We then see two scientists, Elizabeth Shaw (Noomi Rapace, the original “Girl with the Dragon Tattoo”) and Charlie Holloway (Logan Marshall Green, more of a TV actor who appeared in “The O.C.”, “24”), finding in 2089 a pre-historic cave painting in Scotland’s Isle of Skye about a constellation also shown in other drawings of various ancient civilizations. Dr. Shaw believes it’s an invitation for man to discover its creators.

Weyland Industries then finances a two-year space journey that will take her and her crew to that distant universe on board the ship called Prometheus (culled from the Greek god who stole fire from heaven). They’re put to sleep in hibernation while travelling and is awakened by their robot butler, David (Michael Fassbender), as they near their destination. David has the power to look into the past memories of people, knows how to speak various languages and is a fan of Peter O’Toole in “Lawrence of Arabia”.

The crew is head by Meredith Vickers (Charlize Theron), daughter of the owner of Weyland Industries, Peter Weyland (Guy Pearce). The other members are Capt. Janek (Idris Elba), biologists Millburn (Rafe Spall) and Fifield (Sean Harris) who set out to explore a series of caves using gadgets that not only light up the caves interiors but maps out its tunnels.

In a hologram transmission, they saw figures running through the tunnel and helping them find the decapitated head of an alien that they take back to Prometheus. David also gets one of the containers inside the cave and secretly feeds a drop of its contents to Charlie, leading eventually to Charlie’s death while harbouring an alien inside his body. Why David does this is never made clear. Millburn and Fifield who are stranded inside the caves also become victims of an alien that looks like a woman’s sex organ. All of them will be astounded by more shocking revelations as the movie unfolds.

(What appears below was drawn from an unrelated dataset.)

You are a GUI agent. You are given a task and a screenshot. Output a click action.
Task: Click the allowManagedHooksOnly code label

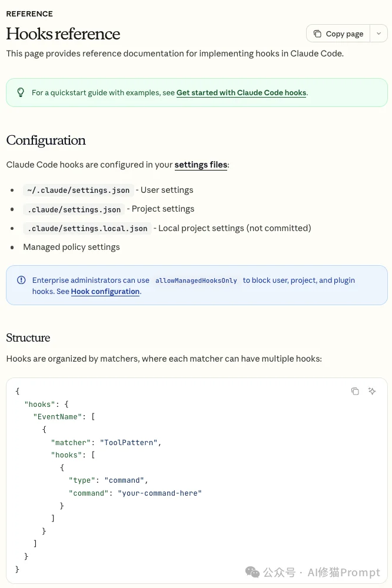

We don’t know why Noomi Rapace is chosen to play the lead role. We honestly think Charlize Theron could have done better in approximating Sigourney Weaver’s iconic role as Ripley in “Alien”. Just like Sigourney, Noomi is shown running around the ship in her undies, after she performs caesarean operation on herself to rip out an alien baby inside her tummy (this highlight is very well staged and is already worth half the price of admission.) The movie ends with Noomi, a believer who wears a crucifix, still searching about man’s creation and the perennial question about God as against science or evolution. This is another hint about a possible sequel.

Unfortunately for Noomi, she’s upstaged by Fassbender as the android, similar to Lance Henriksen’s Bishop in the “Alien” series and a nod to Hal in Stanley Kubrick’s “2001: A Space Odyssey” that obviously inspired Scott. Fassbender nails the role perfectly and elevates the movie with his wit and elan as the double-dealing factotum who seems to have his own hidden agenda.

Scott got a much bigger budget for this than “Alien” so he really goes to town and let’s his imagination take flight to create a grandiose ethereal look for his new environment on an epic scale. We saw this on IMAX 3D and it’s truly visually stunning, giving the film the sense and feel of a real sci-fi epic.